As a very important part of Shannon’s well-known original work on information theory, continuous-time channels, especially Gaussian channels, have become a significant focus of study in information theory. Despite extensive research efforts, apart from the additive white Gaussian noise (AWGN) channel, the derivation of a “computable” and “explicit” formula of feedback capacity for stationary continuous-time additive colored Gaussian noise (ACGN) channels has been a long-standing open problem that is of fundamental importance in information theory.

In this thesis, we consider a special case of OU-colored AWGN channels where the channel input, after going through an AWGN channel, may be further corrupted by an Ornstein-Uhlenbeck (OU) noise. Specifically, the channel is given by y(t) = x(t) + z(t), where the channel input {x(t)} satisfies a power constraint P and the noise {z(t)} is a stationary Gaussian process defined by z(t) = w(t) + λu(t; κ), where {w(t)} is a white Gaussian process and {u(t; κ)} is the Ornstein-Uhlenbeck process.
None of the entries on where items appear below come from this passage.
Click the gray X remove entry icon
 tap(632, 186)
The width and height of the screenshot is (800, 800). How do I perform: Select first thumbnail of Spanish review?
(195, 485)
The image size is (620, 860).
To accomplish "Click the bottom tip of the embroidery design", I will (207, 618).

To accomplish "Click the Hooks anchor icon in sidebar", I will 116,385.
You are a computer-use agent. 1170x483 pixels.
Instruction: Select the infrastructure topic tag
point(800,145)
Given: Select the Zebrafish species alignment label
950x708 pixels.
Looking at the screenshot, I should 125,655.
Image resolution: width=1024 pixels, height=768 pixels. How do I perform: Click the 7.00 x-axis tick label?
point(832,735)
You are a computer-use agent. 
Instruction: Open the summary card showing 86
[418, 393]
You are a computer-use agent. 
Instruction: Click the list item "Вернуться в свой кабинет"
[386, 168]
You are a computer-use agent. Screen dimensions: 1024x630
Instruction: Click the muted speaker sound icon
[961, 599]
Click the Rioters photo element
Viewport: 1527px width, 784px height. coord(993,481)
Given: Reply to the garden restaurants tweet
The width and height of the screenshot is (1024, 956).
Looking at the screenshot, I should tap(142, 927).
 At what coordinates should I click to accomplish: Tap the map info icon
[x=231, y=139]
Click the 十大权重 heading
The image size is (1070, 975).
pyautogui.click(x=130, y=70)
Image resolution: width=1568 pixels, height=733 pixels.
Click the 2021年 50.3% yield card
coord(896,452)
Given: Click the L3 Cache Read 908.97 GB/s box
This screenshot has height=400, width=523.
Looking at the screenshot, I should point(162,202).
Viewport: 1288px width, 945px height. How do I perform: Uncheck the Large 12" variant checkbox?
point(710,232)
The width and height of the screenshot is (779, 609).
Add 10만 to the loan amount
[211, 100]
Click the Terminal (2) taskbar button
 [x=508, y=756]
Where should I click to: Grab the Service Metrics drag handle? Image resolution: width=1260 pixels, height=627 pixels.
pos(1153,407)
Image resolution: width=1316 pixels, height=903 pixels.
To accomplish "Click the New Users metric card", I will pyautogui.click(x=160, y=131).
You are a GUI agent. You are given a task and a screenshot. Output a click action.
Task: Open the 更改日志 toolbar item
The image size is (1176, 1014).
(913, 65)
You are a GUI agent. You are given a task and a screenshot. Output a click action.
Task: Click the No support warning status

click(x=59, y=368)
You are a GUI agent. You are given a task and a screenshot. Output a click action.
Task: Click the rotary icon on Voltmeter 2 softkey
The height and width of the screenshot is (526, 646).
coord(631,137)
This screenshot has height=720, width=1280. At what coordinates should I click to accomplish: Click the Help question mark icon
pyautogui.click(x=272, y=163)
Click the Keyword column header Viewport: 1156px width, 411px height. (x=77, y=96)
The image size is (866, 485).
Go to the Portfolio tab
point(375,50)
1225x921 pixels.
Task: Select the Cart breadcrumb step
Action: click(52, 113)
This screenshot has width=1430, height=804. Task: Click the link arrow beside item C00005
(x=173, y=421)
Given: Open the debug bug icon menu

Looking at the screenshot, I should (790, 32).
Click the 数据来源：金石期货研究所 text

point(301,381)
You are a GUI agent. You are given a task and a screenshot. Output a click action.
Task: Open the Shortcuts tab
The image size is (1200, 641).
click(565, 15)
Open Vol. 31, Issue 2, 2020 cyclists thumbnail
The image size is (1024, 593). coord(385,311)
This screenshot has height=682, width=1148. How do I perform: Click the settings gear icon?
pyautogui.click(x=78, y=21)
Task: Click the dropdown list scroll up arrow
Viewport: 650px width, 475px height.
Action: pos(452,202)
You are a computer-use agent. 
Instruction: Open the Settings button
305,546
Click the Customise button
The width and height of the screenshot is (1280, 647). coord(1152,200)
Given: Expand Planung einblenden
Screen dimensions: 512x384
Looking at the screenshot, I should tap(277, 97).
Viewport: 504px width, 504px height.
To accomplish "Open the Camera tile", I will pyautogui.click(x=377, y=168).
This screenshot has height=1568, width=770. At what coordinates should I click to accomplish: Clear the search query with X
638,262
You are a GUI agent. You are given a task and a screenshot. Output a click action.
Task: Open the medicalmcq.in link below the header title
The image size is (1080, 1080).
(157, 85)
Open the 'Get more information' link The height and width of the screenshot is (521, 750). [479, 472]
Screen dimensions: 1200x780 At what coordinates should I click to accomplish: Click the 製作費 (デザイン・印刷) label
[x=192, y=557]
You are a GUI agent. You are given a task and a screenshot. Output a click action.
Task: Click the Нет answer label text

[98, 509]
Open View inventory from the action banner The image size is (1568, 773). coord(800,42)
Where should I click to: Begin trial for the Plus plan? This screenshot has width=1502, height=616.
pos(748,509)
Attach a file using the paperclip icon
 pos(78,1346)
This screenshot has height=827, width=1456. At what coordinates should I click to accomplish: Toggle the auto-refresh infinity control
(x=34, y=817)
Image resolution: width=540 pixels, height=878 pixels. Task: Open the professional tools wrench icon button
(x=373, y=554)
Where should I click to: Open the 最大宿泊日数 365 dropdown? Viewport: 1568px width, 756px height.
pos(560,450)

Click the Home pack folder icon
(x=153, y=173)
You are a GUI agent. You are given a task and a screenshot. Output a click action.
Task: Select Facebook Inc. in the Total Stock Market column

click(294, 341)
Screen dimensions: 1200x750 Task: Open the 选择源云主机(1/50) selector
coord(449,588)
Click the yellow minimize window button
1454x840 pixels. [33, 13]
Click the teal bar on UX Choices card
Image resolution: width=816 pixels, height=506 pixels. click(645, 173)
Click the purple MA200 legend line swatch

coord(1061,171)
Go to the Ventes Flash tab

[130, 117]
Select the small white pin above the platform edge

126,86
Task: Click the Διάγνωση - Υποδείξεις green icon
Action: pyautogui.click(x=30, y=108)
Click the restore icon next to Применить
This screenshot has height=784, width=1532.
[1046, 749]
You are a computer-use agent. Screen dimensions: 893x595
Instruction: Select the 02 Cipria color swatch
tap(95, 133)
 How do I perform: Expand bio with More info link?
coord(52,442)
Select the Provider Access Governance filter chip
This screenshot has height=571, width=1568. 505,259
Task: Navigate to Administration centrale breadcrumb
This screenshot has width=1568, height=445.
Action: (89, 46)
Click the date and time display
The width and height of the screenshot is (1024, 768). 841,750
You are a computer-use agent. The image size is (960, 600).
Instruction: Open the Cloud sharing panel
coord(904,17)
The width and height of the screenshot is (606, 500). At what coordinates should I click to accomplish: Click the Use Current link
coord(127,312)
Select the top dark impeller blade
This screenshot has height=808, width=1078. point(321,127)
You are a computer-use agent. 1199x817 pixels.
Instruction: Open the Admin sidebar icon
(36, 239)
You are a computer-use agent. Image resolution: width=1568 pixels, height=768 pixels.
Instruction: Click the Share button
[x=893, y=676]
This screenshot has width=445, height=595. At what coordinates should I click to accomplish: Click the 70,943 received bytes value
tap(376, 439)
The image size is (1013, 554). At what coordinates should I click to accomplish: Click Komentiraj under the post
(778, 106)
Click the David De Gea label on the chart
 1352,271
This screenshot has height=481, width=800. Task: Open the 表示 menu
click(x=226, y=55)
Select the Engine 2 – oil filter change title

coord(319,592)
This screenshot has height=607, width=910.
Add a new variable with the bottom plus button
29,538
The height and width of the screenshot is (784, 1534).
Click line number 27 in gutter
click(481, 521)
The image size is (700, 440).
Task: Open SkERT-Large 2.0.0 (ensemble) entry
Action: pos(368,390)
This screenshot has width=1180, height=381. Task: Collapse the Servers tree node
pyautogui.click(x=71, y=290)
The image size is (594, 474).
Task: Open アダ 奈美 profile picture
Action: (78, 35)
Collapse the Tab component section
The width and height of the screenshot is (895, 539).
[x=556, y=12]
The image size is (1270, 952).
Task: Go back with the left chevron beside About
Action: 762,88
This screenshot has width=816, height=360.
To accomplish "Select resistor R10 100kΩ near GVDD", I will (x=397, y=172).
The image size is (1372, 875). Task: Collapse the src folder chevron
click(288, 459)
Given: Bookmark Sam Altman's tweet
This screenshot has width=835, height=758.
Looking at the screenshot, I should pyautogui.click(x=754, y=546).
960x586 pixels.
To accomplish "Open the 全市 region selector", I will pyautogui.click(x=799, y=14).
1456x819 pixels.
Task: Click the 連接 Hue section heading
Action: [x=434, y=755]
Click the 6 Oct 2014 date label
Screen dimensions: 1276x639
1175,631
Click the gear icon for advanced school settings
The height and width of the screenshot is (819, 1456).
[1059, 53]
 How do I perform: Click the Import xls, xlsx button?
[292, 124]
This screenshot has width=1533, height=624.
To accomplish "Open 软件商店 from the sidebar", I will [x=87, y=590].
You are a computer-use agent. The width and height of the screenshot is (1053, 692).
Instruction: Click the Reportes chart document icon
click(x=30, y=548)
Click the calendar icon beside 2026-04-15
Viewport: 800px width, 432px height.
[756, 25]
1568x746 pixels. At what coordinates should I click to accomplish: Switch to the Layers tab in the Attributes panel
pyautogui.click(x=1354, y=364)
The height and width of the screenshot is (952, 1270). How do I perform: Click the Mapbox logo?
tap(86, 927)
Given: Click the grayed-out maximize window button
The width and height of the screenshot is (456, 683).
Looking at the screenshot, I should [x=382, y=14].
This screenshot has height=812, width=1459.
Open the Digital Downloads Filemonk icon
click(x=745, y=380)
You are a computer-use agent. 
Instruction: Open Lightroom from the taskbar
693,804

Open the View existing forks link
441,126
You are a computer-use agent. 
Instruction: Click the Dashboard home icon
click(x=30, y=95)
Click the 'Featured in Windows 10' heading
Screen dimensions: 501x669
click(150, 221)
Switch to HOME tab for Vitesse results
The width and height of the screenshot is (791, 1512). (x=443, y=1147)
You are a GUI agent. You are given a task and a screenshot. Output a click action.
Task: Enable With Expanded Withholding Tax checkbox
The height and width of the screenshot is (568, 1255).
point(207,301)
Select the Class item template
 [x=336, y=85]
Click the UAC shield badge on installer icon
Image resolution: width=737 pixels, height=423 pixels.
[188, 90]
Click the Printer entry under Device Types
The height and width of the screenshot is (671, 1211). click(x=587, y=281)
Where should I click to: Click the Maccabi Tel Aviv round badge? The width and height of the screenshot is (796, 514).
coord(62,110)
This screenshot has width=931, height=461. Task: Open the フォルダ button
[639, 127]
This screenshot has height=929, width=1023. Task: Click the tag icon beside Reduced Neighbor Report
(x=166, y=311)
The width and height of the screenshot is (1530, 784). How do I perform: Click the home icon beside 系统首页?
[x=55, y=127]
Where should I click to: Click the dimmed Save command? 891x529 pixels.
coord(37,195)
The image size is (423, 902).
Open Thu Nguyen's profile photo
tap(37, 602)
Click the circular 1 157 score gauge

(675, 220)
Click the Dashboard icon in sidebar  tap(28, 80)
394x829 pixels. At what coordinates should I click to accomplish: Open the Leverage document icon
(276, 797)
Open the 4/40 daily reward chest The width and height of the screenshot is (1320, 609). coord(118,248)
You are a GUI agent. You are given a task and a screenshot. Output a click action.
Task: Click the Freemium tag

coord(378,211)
We derive an explicit formula of the feedback capacity for such a channel, which, besides the AWGN channel, has been the only nontrivial stationary ACGN channel with known closed-form feedback capacity. More specifically, we show that the feedback capacity of this channel is equal to the unique positive root of the third-order polynomial equation P(x + κ) ^2 = 2x(x + | κ + λ | )^2 when −2κ < λ < 0 and is equal to P/2 otherwise. Among many others, this result shows that, as opposed to a discrete-time ACGN channel, feedback may not increase the capacity of a continuous-time ACGN channel even if the noise process is colored, and moreover, at least in some cases, the continuous-time Schalkwijk-Kailath coding scheme achieves the feedback capacity for such a channel. By applying this optimal coding scheme, we also derive an asymptotic characterization of the mutual information rate for a special family of ACGN channels. We further conduct a thorough analysis of the effect of feedback on the capacity of an OU-colored AWGN channel. More specifically, we characterize when the feedback capacity equals or doubles the non-feedback capacity for such a channel; moreover, we give two counterexamples to disprove continuous-time versions of some classical results and conjectures for discrete-time ACGN channels, including a counterexample to the continuous-time version of the well-known Cover’s 2P conjecture.